* [Excerpted passage]:

■ ■ ■ ■ ■ ■ ■

Nested case with multiple sub conditions - sql

I'm having trouble to understand how to nest case statements properly.
(MSSQL Server 2012)
Let's have the following table given.
The Column StatusMissing is what I want to create
+------+--+------+--+------+--+------+--+------+--+------+--+---------------+
| a1 | | a2 | | a3 | | b1 | | c1 | | d2 | | StatusMissing |
+------+--+------+--+------+--+------+--+------+--+------+--+---------------+
| OK | | OK | | OK | | OK | | OK | | OK | | AllOK |
| NULL | | NULL | | OK | | OK | | OK | | OK | | As |
| OK | | NULL | | OK | | OK | | OK | | OK | | As |
| OK | | OK | | NULL | | OK | | OK | | OK | | As |
| OK | | OK | | OK | | NULL | | OK | | OK | | B |
| OK | | OK | | OK | | OK | | NULL | | OK | | C |
| OK | | OK | | OK | | OK | | OK | | NULL | | D |
| NULL | | OK | | OK | | NULL | | NULL | | OK | | ABC |
| NULL | | OK | | OK | | OK | | NULL | | NULL | | ACD |
| NULL | | OK | | OK | | NULL | | OK | | NULL | | ABD |
| NULL | | OK | | OK | | NULL | | NULL | | NULL | | ABCD |
| NULL | | OK | | OK | | OK | | NULL | | NULL | | ACD |
| OK | | OK | | OK | | NULL | | NULL | | OK | | BC |
| OK | | OK | | OK | | OK | | OK | | OK | | AllOK |
| OK | | NULL | | OK | | OK | | NULL | | OK | | AC |
| OK | | OK | | OK | | NULL | | OK | | NULL | | BD |
| OK | | OK | | OK | | OK | | NULL | | NULL | | CD |
+------+--+------+--+------+--+------+--+------+--+------+--+---------------+
First, to understand the concept of nesting I simplified the table:
+------+--+------+--+------+
| a1 | | a2 | | b1 |
+------+--+------+--+------+
| OK | | OK | | OK |
| OK | | OK | | NULL |
| OK | | NULL | | OK |
| NULL | | OK | | OK |
| NULL | | NULL | | OK |
| NULL | | OK | | NULL |
| OK | | NULL | | NULL |
+------+--+------+--+------+
These attempts lead to these failures.

■ ■ ■ ■ ■ ■ ■

* [Provided material]:

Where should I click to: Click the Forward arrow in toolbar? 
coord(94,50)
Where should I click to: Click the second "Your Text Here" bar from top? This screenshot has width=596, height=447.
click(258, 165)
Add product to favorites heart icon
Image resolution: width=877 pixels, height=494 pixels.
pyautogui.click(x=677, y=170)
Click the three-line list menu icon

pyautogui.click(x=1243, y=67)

■ ■ ■ ■ ■ ■ ■

* [Requests]:
**1.** Swap "MSSQL Server 2012" for "SQL Server 2019" in the post on nested SQL cases, from "Nested case with" up to and including "following table given.", and give that stretch again.
**2.** Proceed with the post on nested SQL cases, picking up after its last sentence.
None of the items are needed for this work.

* [Answers for the tasks]:
**1.**
Nested case with multiple sub conditions - sql

I'm having trouble to understand how to nest case statements properly.
(SQL Server 2019)
Let's have the following table given.

**2.**
Query1
SELECT a1, a2, b1 'StatusMissing' =
CASE
WHEN a1 IS NULL
THEN
CASE
WHEN a1 IS NULL
THEN
CASE
WHEN b1 IS NULL
THEN 'AB'
END
ELSE 'A'
END
WHEN b1 IS NULL
THEN 'B'
ELSE 'AllOK'
END
FROM Table;
Result1:
+------+--+------+--+------+--+---------------+
| a1 | | a2 | | b1 | | StatusMissing |
+------+--+------+--+------+--+---------------+
| OK | | OK | | OK | | AllOK |
| OK | | OK | | NULL | | B |
| OK | | NULL | | OK | | AllOK |
| NULL | | OK | | OK | | NULL |
| NULL | | NULL | | OK | | NULL |
| NULL | | OK | | NULL | | AB |
| OK | | NULL | | NULL | | B |
+------+--+------+--+------+--+---------------+
Query2 (Else as main)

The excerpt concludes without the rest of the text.